Our Cell Paper on Protein-Metabolite Interactions Recommended in F1000, twice

Drs. Kuroda and Papp rated the paper as 'external pageexceptionalcall_made'.

Dr. Kuroda:
"Although this paper was published as a resource in Cell, it provides not only a comprehensive map of protein-metabolite interaction but also valuable biological insights into the prevalence and mechanisms of enzyme promiscuity, and quantitative parameters of metabolite binding on a proteome-wide scale. One of the key points of this paper is that they compared their data from a LiP analysis, a proteome analysis for the identification of protein-metabolite interaction, with previous knowledge, including known protein-metabolite interactions, genetic information, and crystal structures of proteins. In particular, they calculated Euclidean distances between binding sites and catalytic sites by using information of crystal structures of proteins, and found that enzyme promiscuity is a wide-spread property that mostly derives from binding clefts able to host diverse natural compounds. The authors also showed that their LiP analysis can be useful to derive the quantitative parameters of metabolite binding in the cellular environment. By calculating Kd values for ATP-protein interactions, they discovered new low-affinity ATP binding proteins, suggesting that ATP is exclusively an allosteric effectors for these proteins.
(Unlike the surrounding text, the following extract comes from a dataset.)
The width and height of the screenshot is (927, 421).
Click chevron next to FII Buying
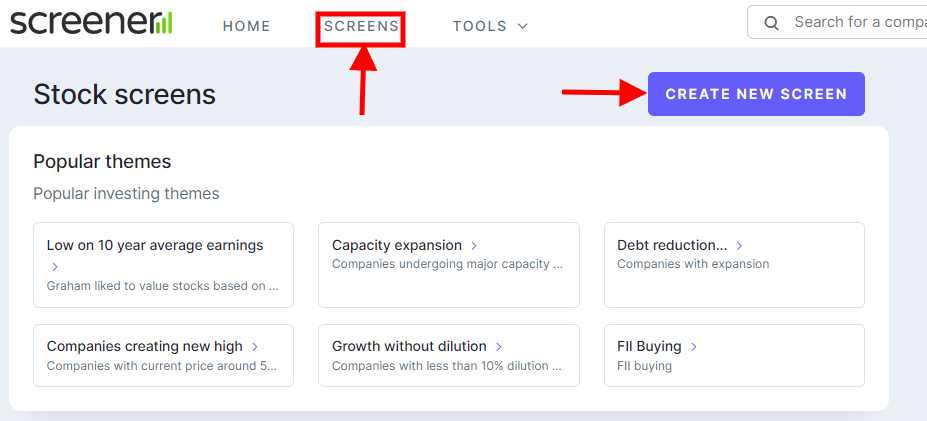coord(693,346)
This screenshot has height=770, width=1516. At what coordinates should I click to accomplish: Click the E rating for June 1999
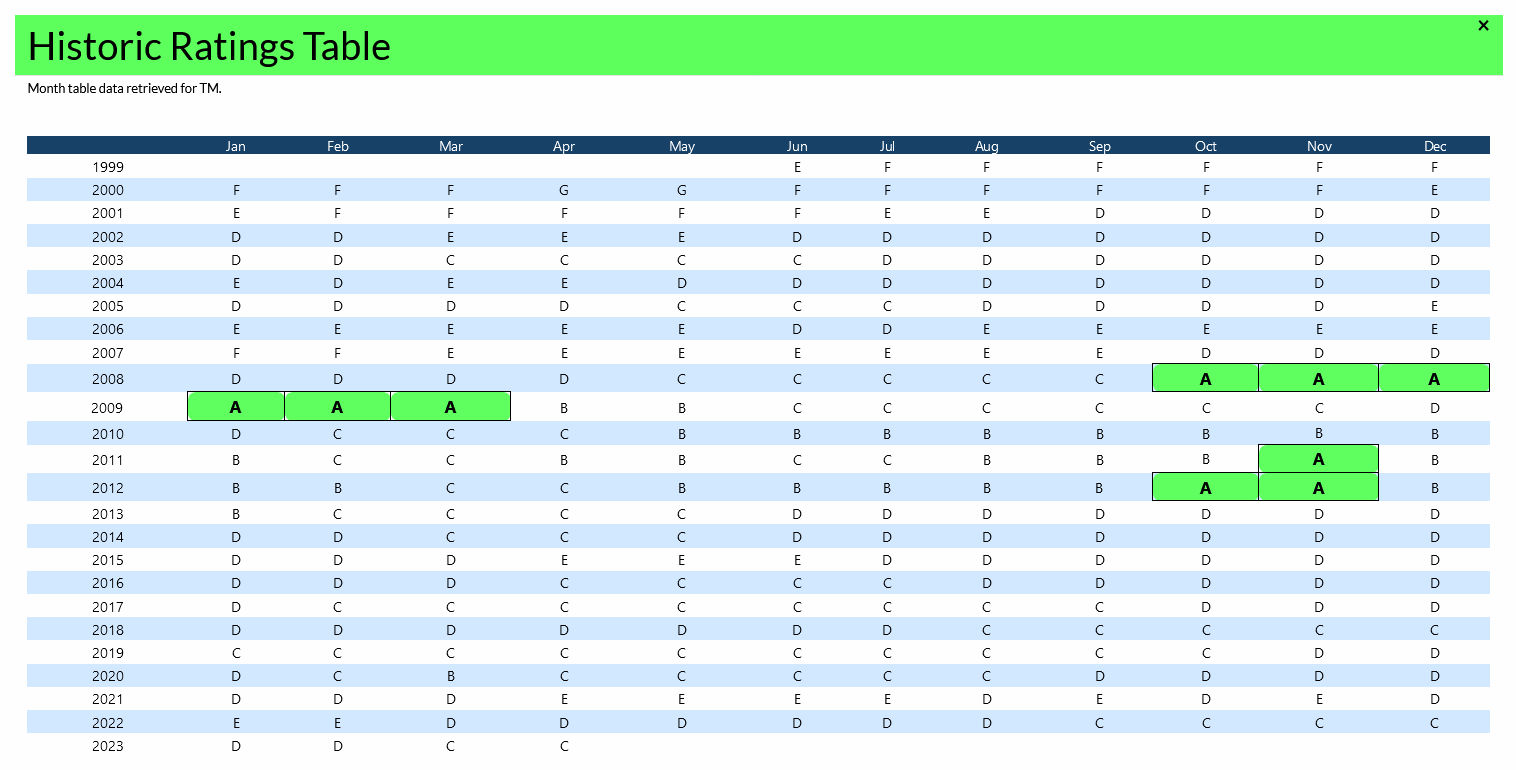(x=797, y=167)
The concept of the proteome analysis and the validation experiments were well-designed and very sophisticated. They provided a great example for how to design proteome experiments and verify the novel findings from large-scale data properly."

Dr. Papp:
"Interactions between metabolites and proteins underlie various cellular processes, yet our knowledge of the in vivo metabolite-protein interaction network remains rudimentary. This study takes a substantial step towards filling this gap in our knowledge. In brief, it proposes a workflow to directly map protein-metabolite interactions in their native cellular environment by detecting ligand-induced structural alterations on a proteome-wide scale. Applying the workflow to identifying the interaction partners of 20 metabolites in the E. coli proteome revealed novel regulatory interactions, enzyme-substrate relationships and instances of metabolite-induced assembly and disassembly of protein complexes. Strikingly, more than 80% of the reported interactions were novel and about one quarter of the measured proteome interacted with at least one of the 20 tested metabolites, indicating that the metabolite-protein interaction network is vast and largely uncharted. Finally, the data hint at a new ‘design principle’ of regulation: proteins expressed in a condition-specific manner are depleted in metabolic interactions, suggesting that gene expression and metabolite-mediated regulation might be mutually exclusive strategies to modulate gene activity."